SSCs are considered a durable and cost-effective way to restore primary teeth when other types of restorations (such as fillings or composite resin) may not be suitable. They can be used in a variety of situations, including when a primary tooth has a large cavity, has been fractured or broken, or has undergone a pulpotomy (removal of the infected pulp inside the tooth).
Procedure to seat the Stainless Steel Crowns
The procedure for placing an SSC typically involves removing the damaged or decayed portion of the tooth, shaping the remaining tooth structure to fit the SSC, and then cementing the crown into place. The crown covers the entire tooth and helps to protect it from further damage or decay.
One of the advantages of SSCs is that they can be placed quickly and easily in a single visit, making them a convenient option for both the patient and the dentist. They are also less prone to breaking or chipping compared to other types of restorations and can last for several years until the primary tooth is naturally shed.

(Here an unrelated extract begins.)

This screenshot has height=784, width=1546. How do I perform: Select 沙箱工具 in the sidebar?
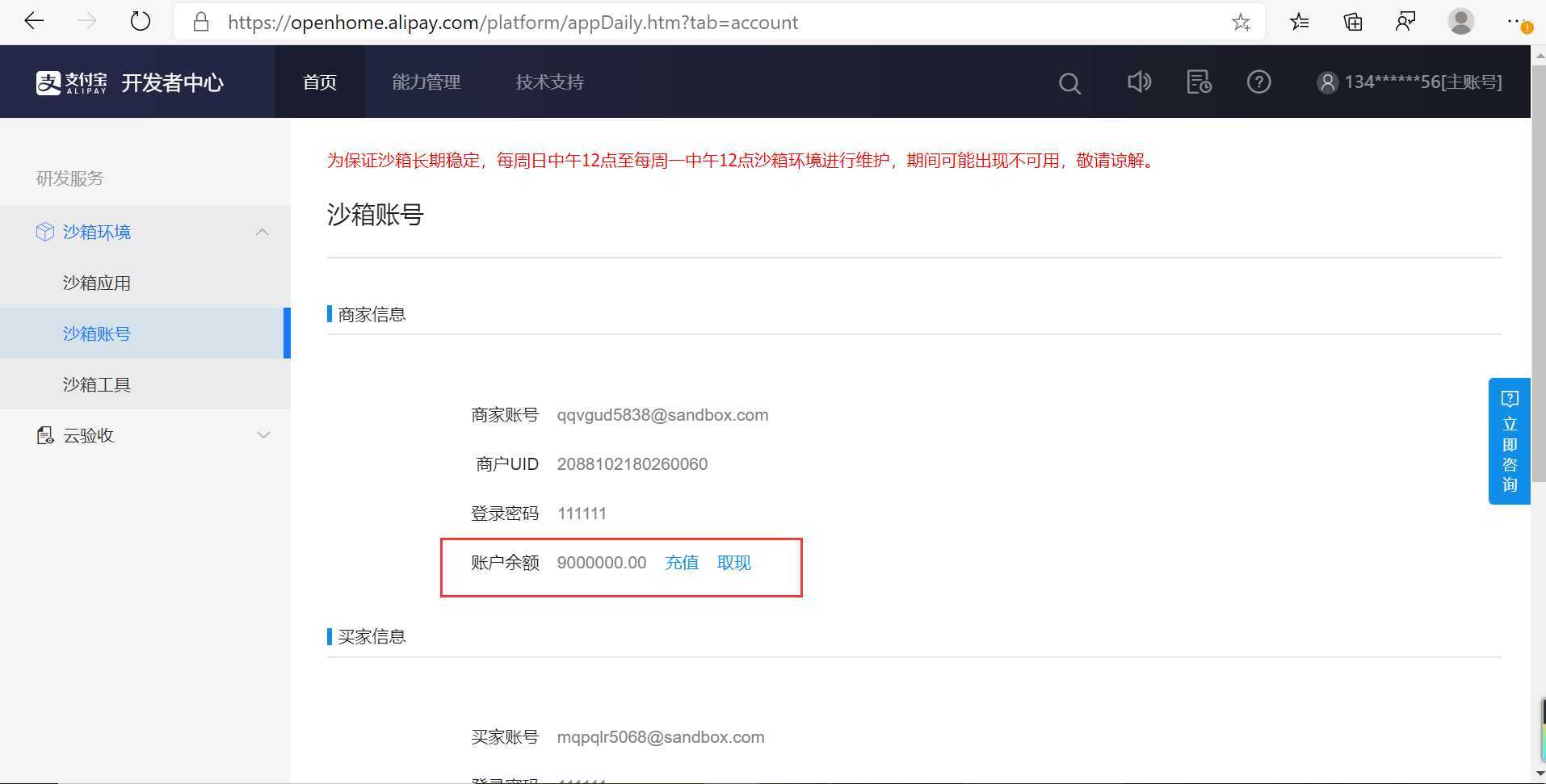coord(96,384)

However, there are some potential drawbacks to SSCs. They can be more expensive than other types of restorations, and some children may experience discomfort or sensitivity in the days following the procedure. Additionally, because the crown covers the entire tooth, it can be more difficult to detect new cavities or other problems in the tooth underneath.
Overall, SSCs are a useful tool in paediatric dentistry for restoring primary teeth that have been damaged or decayed. Your dentist can help you determine whether an SSC is the best option for your child’s specific needs.
The procedure for crowning a stainless steel crown (SSC) on a primary tooth typically involves the following steps:
- Examination and Diagnosis: The dentist will examine the tooth to determine if an SSC is the best treatment option. X-rays may be taken to assess the extent of the decay or damage.
- Anaesthesia: A local anaesthetic may be administered to numb the area around the tooth being treated. This helps to ensure that the child does not feel any pain during the procedure.
- Tooth Preparation: The damaged or decayed portion of the tooth is removed and the remaining tooth structure is shaped to fit the SSC. The dentist will also smooth out any rough edges to ensure a good fit.
- Selection of the Crown: The appropriate size and shape of the SSC is selected based on the size and shape of the child’s tooth.
- Fitting the Crown: The SSC is then placed onto the prepared tooth to ensure a good fit. The crown may need to be adjusted slightly to ensure a comfortable and secure fit.
- Cementing the Crown: Once the SSC is fitted properly, it is cemented into place using dental cement. The cement is hardened with a special light.
- Bite Check: The dentist will check to ensure that the child’s bite is comfortable and that the crown does not interfere with their natural bite.
The procedure typically takes around 30-60 minutes and is usually completed in a single appointment. After the procedure, the child may experience some sensitivity or discomfort, but this typically resolves within a few days. The SSC should be cared for like a natural tooth, with regular brushing and flossing, and regular dental check-ups.